Model-based methods attempt to fit a 2D model of an iris ellipse, or a 3D model of the entire eyeball, to a specific input model. 3D approaches are more accurate but might require high resolution eye images or calibration for individual users. 

Most 3D model-based gaze estimation approaches are based on the center and radius of the eyeball and the offset between the eye’s visual and optical axes. The eyeball center might be determined by facial landmarks, such as the tip of the nose, or deformable eye region models. 

3D  models rely on metrics from camera calibration and a global geometric model representing light sources, camera position, and orientation.

Cross-Ratio-Based Gaze Estimation

Cross-ratio methods use several infrared (IR) or near-infrared light sources, and their reflection in the cornea, to detect gaze. For example, IR light-emitting diodes (LED) can be placed on the corners of a computer monitor, highlighting the center of the user’s pupil and creating a polygon. These methods use learning-based methods to simultaneously reduce errors from spatial variance and head pose.

Cross-ratio gaze detection makes it possible to identify the center of the pupil without calculating geometric relations of the eye and camera position, and often without requiring calibration. 

Appearance-Based Gaze Estimation

Appearance-based methods directly analyze an eye image and attempt to determine the point of gaze. They are more effective than other approaches when only low-resolution eye images are available.

Modern appearance-based gaze estimation relies on convolutional neural networks (CNN). For example, VGG16, AlexNet, ResNet18 and ResNet 50 have been used to achieve gaze estimation in the wild without dependence on person and head pose. Other approaches use multi-modal training, combining elements like head pose, full-face images, and face-grid data. For a full review of deep learning appearance based methods, see Cheng et. al (2021).

Related content: Read our guide to facial recognition algorithm

Datasets for Gaze Estimation

MPIIGaze

The MPIIGaze dataset contains 213,659 images of 15 individuals collected while using their laptops. It is highly variable in terms of illumination and appearance. It uses multimodal CNNs to enable real-world gaze estimation based on appearance. 

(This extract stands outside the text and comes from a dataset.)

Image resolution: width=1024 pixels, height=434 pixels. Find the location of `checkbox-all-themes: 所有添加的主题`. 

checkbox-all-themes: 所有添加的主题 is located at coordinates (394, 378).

Source: Max Planck Institute

GazeCapture

GazeCapture is an eye-tracking dataset collected from the public, featuring 2.5 million images of 1474 individuals. Participants captured images of their eyes on mobile devices using an iOS application. It includes subjects of varying ages, ethnicity, and appearance.

Source: MIT

The Provo Corpus

The Provo Corpus is a collection of eye-tracking data and predictability norms. It provides cloze scores (an estimate of the predictability of each word) to estimate word predictability, making it useful for researching predictive reading processes. 

Gaze-in-the-Wild

The Gaze-in-the-Wild (GW) dataset lets you study the interaction between ocular and vestibular systems in a real-world setting, allowing for head movements. This naturalistic, multimodal dataset includes head and eye movements captured by mobile eye trackers. It includes head and eye rotational velocities, infrared scene images, and eye images.

SynthesEyes

SynthesEyes is a collection of synthesized eye data for training eye shape recognition and gaze estimation models. It contains 11,382 photo-realistic eye images, available in ten region-specific directories. The training images are fully labeled. 

Source: University of Cambridge

VQA-MHUG

VQA-MHUG is a multimodal human gaze dataset that contains images of 49 participants and eye-tracking data captured while answering visual questions. It combines gaze data with text-based questions, enabling the study of human attention. It offers a way to improve VQA (visual question answering) models by focusing on text.